▶ **Exercise materials**:

------------------------------------

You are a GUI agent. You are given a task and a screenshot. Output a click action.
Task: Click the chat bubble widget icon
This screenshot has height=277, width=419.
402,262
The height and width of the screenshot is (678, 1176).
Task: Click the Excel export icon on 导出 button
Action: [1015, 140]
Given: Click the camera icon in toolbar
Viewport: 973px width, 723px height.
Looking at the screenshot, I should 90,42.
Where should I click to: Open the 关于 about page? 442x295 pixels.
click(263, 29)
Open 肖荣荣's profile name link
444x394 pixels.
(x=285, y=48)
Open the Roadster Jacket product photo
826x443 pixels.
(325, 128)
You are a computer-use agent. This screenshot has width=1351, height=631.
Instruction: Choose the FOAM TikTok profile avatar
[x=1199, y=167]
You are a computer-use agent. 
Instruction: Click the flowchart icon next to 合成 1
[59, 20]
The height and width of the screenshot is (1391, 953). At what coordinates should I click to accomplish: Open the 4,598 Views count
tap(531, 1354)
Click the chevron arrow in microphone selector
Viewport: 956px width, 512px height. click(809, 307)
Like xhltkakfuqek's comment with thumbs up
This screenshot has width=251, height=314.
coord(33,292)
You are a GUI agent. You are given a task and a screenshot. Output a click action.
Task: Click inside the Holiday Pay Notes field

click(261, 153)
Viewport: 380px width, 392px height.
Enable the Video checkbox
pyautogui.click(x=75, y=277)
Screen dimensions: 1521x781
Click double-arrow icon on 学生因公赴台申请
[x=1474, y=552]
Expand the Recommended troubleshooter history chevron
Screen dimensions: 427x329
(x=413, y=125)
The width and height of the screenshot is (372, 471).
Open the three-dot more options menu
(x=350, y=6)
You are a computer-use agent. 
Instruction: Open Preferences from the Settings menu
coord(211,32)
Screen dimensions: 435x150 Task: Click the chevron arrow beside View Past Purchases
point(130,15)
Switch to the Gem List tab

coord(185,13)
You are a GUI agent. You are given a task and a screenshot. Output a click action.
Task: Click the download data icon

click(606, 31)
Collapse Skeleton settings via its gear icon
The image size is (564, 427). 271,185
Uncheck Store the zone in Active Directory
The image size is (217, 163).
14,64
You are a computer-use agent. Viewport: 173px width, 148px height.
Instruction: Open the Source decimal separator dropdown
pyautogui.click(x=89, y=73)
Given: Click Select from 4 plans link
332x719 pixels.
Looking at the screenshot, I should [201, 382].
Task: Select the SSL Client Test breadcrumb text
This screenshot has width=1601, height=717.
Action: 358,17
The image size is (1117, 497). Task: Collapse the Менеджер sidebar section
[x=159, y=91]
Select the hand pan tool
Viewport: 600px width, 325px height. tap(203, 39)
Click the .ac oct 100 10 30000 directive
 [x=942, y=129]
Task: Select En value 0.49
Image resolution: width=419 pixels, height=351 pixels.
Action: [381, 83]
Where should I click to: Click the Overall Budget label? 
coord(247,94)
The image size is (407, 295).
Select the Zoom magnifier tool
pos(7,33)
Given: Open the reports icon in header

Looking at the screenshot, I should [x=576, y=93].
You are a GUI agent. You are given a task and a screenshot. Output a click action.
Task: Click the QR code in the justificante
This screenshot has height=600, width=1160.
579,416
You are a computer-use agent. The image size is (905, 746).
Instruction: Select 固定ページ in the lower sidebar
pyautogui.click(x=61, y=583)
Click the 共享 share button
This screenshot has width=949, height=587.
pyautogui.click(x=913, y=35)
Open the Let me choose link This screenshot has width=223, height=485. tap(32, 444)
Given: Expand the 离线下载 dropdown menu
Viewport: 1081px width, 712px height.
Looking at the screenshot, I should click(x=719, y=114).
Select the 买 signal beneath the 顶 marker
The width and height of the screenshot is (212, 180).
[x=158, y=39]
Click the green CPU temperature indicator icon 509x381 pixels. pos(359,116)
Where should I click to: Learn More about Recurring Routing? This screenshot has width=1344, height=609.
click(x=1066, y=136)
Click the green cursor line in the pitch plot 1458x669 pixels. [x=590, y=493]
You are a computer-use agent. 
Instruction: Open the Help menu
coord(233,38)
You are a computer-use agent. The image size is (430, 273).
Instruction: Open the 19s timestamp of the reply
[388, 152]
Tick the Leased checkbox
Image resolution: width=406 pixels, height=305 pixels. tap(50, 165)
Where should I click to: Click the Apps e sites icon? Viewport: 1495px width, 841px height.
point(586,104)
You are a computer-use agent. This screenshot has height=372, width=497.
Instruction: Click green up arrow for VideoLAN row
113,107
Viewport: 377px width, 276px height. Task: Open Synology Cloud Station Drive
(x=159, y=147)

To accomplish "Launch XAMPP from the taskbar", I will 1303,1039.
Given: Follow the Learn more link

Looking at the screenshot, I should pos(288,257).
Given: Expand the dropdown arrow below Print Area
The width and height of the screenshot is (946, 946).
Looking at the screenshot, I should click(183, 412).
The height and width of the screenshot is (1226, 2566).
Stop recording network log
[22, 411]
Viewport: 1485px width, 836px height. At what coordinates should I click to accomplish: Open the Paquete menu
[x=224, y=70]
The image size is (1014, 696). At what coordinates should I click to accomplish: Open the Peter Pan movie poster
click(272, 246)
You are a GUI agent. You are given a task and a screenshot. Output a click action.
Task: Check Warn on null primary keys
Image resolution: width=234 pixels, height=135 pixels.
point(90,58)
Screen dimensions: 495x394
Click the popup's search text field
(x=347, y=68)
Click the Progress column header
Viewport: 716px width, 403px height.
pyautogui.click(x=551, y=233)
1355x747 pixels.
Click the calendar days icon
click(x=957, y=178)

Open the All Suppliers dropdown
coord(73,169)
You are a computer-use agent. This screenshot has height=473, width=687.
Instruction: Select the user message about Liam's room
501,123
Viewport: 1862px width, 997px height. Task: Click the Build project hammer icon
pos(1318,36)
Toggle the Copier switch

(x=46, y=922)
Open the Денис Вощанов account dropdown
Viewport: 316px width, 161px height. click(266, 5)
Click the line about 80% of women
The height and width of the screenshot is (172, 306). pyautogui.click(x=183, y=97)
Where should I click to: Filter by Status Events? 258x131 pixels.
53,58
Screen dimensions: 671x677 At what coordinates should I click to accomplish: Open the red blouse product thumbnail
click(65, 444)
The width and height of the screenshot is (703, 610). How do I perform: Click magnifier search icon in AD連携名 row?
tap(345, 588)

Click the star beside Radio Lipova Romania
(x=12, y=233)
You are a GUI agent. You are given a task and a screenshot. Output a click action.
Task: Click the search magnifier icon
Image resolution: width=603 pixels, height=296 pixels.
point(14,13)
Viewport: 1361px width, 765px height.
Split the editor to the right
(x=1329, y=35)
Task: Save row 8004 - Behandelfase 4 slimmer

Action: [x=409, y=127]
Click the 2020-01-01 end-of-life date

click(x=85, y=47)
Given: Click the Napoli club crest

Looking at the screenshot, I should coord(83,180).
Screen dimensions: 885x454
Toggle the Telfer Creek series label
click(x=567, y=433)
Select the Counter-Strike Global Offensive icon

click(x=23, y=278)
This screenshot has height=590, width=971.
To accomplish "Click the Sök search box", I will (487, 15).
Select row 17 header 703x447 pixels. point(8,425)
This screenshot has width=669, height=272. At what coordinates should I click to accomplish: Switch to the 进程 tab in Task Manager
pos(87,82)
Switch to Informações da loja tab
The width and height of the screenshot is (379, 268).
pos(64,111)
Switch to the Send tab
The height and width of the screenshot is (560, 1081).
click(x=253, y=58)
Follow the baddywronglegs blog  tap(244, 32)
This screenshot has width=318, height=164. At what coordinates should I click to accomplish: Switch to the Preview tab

------------------------------------

▶ **Work to be completed**: Copy out every line of the items above that contains the string "product". The match is case-sensitive.

▶ **Full answer**:
Open the Roadster Jacket product photo
Screen dimensions: 671x677 At what coordinates should I click to accomplish: Open the red blouse product thumbnail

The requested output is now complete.